Attention-deficit–hyperactivity disorder (ADHD) is one of the most common childhood psychiatric disorders, estimated to affect 5–10% of school-aged children worldwide.1 According to the Diagnostic and Statistical Manual of Mental Disorders – Fourth Edition – Text Revision (DSM-IV-TR),2 ADHD is defined by a persistent and age-inappropriate pattern of inattention, hyperactivity–impulsivity or both. Onset before the age of seven years and impaired functioning in two or more settings are required for the diagnosis. Impairing symptoms of ADHD may persist into adulthood in up to 60% of cases.3

Restless legs syndrome (RLS) is a sensorimotor disorder characterised by an irresistible urge to move the legs, which is often accompanied by uncomfortable sensations in the legs or, less frequently, other body parts. These sensations are relieved by movement and are worse in the evening or night and when resting. The diagnosis of RLS is based on the revised criteria developed by the International Restless Legs Syndrome Study Group (IRLSSG).4 Although RLS has traditionally been considered to be a disorder of middle to older age, several case reports have shown that it may occur in childhood.5 However, children may report RLS symptoms differently from adults, in part because of their limited ability to describe RLS sensations.
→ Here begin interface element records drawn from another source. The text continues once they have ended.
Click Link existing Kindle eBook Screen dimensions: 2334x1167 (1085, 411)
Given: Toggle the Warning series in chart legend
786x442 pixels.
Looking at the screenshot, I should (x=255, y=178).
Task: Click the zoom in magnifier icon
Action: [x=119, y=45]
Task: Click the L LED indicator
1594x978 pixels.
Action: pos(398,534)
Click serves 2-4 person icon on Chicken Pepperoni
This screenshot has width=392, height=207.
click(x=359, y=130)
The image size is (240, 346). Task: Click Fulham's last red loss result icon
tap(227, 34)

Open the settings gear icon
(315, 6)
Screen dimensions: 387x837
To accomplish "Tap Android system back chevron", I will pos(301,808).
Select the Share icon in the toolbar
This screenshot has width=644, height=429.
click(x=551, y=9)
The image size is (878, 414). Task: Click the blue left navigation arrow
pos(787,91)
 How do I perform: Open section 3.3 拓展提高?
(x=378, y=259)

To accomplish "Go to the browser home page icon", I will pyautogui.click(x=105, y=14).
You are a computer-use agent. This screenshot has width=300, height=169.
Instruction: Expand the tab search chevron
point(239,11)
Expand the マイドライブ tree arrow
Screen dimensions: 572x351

In addition, the clinical presentation of RLS may differ in children. Considering these particularities, the IRLSSG has proposed a set of criteria specific to children.4

Polysomnographically, RLS may be associated with periodic limb movements in sleep (PLMS) in about 80% of patients, in both adults and children.4 PLMS are defined as movements that occur in series of four or more, lasting between half a second and five seconds, have an amplitude of one-quarter or more of the toe dorsiflexion during calibration and are separated by intervals of four to 90 seconds. RLS per se and/or associated PLMS may lead to significant sleep fragmentation. Therefore, RLS is a recognised, although sometimes overlooked, cause of insomnia.